Some of you may remember that her "Song to the Siren" was first released during an incrediblely tense and dangerous time of the Cold War, as a number of events brought the US and USSR to the brink of hot war.


So we shouldn't be surprised that it's all come full circle as the Sibyl sings once again to the Siren.


20. SYNCHRONICITY SETTLES IT


I've been all over this topic on the Fraseblogs as of late, having presented on the PKD/Sibyl synergy at the AstroGnosis Conference and currently being immersed in very deep dives on PKDs work and biography. 

As you can see, I posted on the connections on Monday.

Guess what happened two days later?


That's right, Linda Ronstadt made a big social meda splash on Nein11 with her swipe at Trump on her Instagram. 

This one's a bit of a head-scratcher, though: she's not mad that Trump used one of her songs in a rally (he didn't) but rather that he rented a Tucson venue named in her honor for an election rally. Whatever. Politics is all theater.

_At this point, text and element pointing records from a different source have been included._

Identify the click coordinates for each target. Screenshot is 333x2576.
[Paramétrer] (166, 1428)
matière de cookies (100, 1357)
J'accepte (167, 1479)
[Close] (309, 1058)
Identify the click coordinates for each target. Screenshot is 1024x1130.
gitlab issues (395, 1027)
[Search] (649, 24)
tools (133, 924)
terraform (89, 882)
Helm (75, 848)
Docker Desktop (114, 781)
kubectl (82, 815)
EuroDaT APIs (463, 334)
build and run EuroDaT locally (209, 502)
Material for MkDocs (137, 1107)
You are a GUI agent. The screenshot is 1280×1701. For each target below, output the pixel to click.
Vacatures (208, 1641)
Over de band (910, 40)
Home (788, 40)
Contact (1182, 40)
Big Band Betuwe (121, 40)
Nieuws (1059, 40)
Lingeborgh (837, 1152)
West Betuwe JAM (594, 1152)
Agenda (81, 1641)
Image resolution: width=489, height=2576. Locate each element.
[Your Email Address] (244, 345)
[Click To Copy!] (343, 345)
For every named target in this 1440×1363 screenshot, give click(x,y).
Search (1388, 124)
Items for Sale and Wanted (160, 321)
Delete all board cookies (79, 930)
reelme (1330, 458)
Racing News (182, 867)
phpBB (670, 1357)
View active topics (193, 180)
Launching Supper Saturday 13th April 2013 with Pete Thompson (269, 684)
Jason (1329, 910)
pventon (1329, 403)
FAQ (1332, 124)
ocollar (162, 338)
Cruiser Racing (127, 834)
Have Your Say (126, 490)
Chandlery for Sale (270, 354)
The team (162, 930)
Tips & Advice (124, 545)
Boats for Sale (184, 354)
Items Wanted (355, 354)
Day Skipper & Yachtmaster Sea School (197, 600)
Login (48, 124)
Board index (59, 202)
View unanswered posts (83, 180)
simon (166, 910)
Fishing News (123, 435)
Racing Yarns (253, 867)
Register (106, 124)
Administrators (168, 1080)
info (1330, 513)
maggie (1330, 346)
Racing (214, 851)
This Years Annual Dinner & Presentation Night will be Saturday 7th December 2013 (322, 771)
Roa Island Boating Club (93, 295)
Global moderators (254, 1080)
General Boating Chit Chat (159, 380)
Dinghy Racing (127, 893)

Sadly, Linda has been stricken with a Parkinson's-like disorder, which has forced her into retirement. I wish her the best with her struggles, may she experience peace and healing.

Unlike, that is, a certain nameless someone who's allegedly been faking having Parkinson's in order to keep police attention on his behavior in the 1970s at bay. Behavior having to do with wee little lassies, you might say. 

One wee little lassie in particular, I might add.

Of course, the alleged "Parkinson's" diagnosis conveniently arose during the whole Yewtree kerfuffle back during the days following Jimmy Savile's return to Hell. 


Boundless gratitude to Brothers Noah and Brandon.

POSTSCRIPT: Speaking of the Ninja of Twinja, he points out yet another tasty sync...

Nancy Hackett


Nancy Hackett and Philip K. Dick were married for 5 years. They dated for 1 year after getting together in 1965 and married on 6th Jul 1966. 5 years later they divorced in 1972.



Steve Hackett


Former Genesis guitarist Steve Hackett performed with Elizabeth at the 2012 Meltdown Festival, and his guitar work is featured on the 2022 Sun's Signature EP.